RECORDS FOR PROCESSING>
>>
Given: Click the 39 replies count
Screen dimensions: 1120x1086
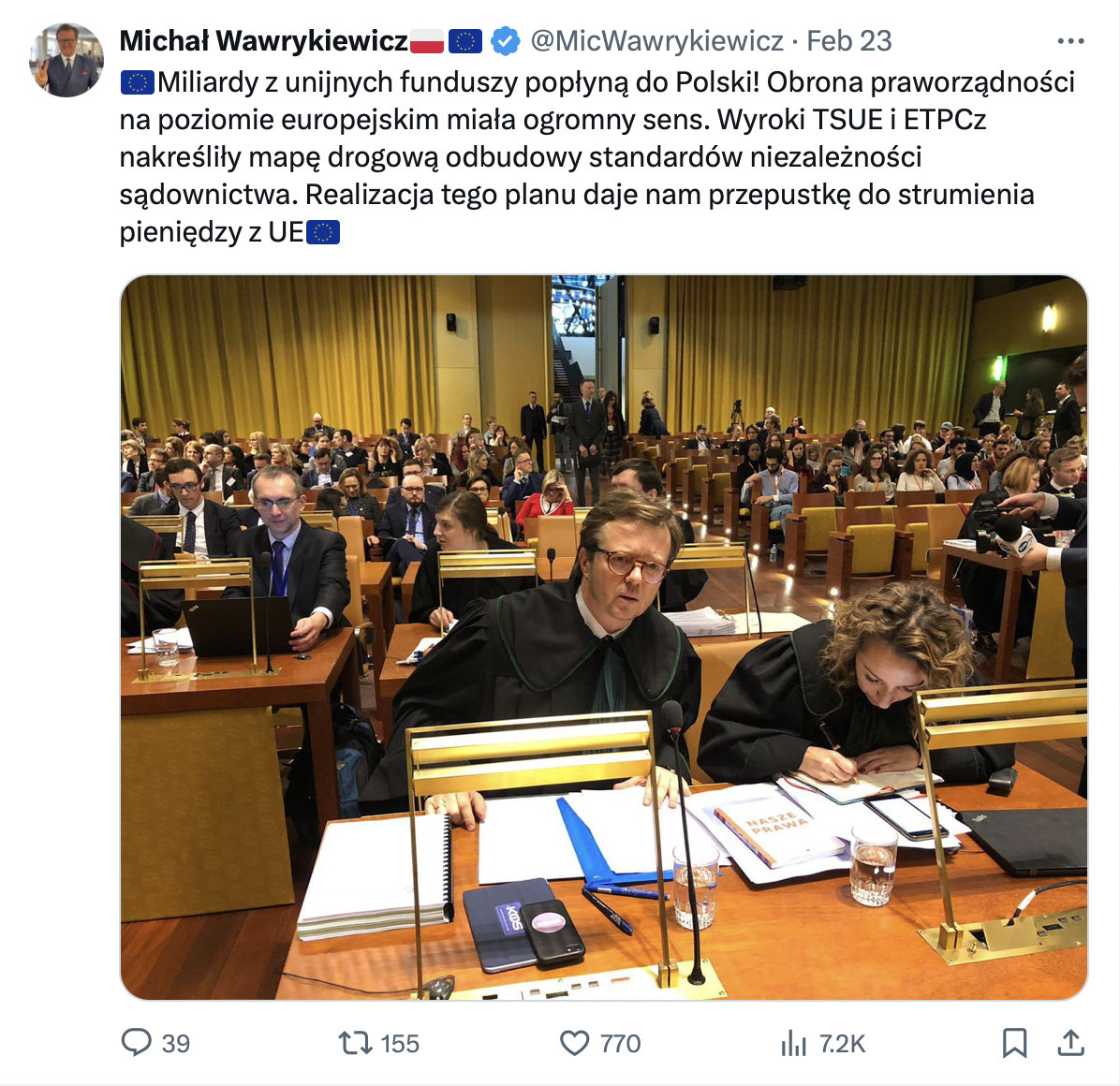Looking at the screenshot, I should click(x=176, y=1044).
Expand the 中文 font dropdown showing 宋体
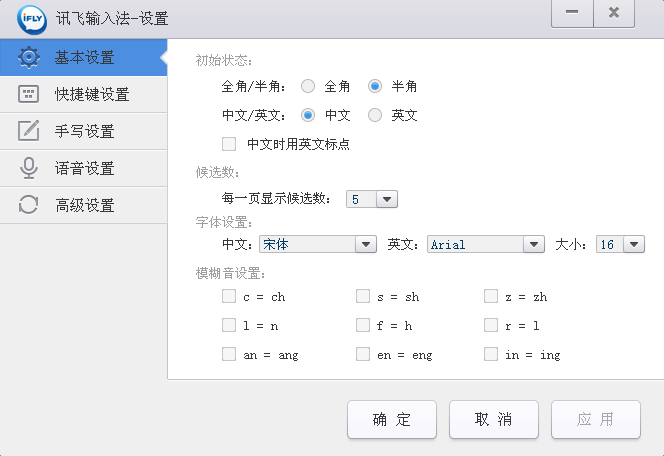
<<
>>
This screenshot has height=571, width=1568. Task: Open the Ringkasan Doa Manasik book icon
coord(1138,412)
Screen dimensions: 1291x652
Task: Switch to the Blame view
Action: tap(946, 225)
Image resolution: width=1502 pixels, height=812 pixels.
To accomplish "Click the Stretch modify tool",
<<
PROBLEM REQUIREMENTS> Using the material above, transcribe exactly the lines from the one holding "Screen dimensions: 1120x1086" to the one holding "Expand the 中文 font dropdown showing 宋体", both ends kept. Do not carry over any pictures.

TASK RESULT>
Screen dimensions: 1120x1086
Looking at the screenshot, I should click(x=176, y=1044).
Expand the 中文 font dropdown showing 宋体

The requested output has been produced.